Music has been my second language for most of my life. It has syntax, structure, flow, and most importantly, pattern. When you’re learning music, of course you need to learn the syntax and structures, but whether you realize it or not, you’re just learning a bunch of patterns. Every rhythm, scale, chord, harmonic structure, can be reduced to simple patterns. And while a Rachmaninoff piano concierto is a daunting thing to try and learn all at once, I guarantee anyone could sit down and figure out bits of it, line by line, bar by bar.

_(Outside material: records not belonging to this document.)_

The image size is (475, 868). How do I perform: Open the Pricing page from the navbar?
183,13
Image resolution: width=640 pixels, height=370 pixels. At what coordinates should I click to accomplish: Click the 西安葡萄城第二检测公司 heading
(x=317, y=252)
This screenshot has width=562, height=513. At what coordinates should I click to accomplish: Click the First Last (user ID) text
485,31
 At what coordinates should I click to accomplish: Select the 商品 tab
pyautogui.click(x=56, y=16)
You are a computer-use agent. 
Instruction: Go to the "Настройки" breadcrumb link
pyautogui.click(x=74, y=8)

Let’s extrapolate and say that music and coding are both languages, each with their own thought patterns. I would argue that coding is instrinsic to human society under this definition. Technologies are extensions of the human form, with music as extensions of our voice and computers as extensions of the mind. Of course, our minds and computers do not function in the same way, but we can understand how a computer thinks and we can mimic that logic flow in our thoughts, allowing us to create code.

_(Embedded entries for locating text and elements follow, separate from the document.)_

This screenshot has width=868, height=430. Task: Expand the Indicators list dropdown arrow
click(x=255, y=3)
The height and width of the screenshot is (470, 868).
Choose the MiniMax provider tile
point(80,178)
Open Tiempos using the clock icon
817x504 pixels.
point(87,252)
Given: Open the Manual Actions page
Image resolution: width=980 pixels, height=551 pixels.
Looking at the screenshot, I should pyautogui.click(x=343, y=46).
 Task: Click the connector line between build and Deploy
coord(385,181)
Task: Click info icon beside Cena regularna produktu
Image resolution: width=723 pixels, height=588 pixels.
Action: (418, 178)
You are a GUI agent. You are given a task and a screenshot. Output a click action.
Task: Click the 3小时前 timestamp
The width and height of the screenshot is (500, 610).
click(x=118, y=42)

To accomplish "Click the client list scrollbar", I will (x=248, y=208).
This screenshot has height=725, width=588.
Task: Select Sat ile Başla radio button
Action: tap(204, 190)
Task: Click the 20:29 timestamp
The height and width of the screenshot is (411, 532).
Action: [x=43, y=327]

I first became interested in coding in college. I took a basic Python class that I did okay in, and then I proceeded to nearly faily a Java class. With music, I was always interested in it because it was something that moved me. Coding was just another class at this point, because I’d yet to truly be moved by code (or at least realized it). It wasn’t until I was exposed to the whole world of coded art, that my interest was really picqued. I began to realize how code was being used all around me to create art, evoke thought and emotion. I thought of code less and less as a sterile string of text, and more and more as a piece of artwork created by a human. Just as when you learn to read music you begin to be able to hear the music represented on the page, I slowly began to see patterns in code, and recognize how the same patterns can be manipulated for different results. For me now, code can be just as personal and emotional as music can. In the same vein that there are many ways to play a piece of music, there are many ways to get the same result in code. How we choose to get there shows our personalities and our thought processes, it shows how we see pattern.
In a nutshell, I want to code for the same reason I want to play music. I want to create things that connect and move people. I also like being able to modify the world around me to best suit my needs and the needs of others, both digital and physical.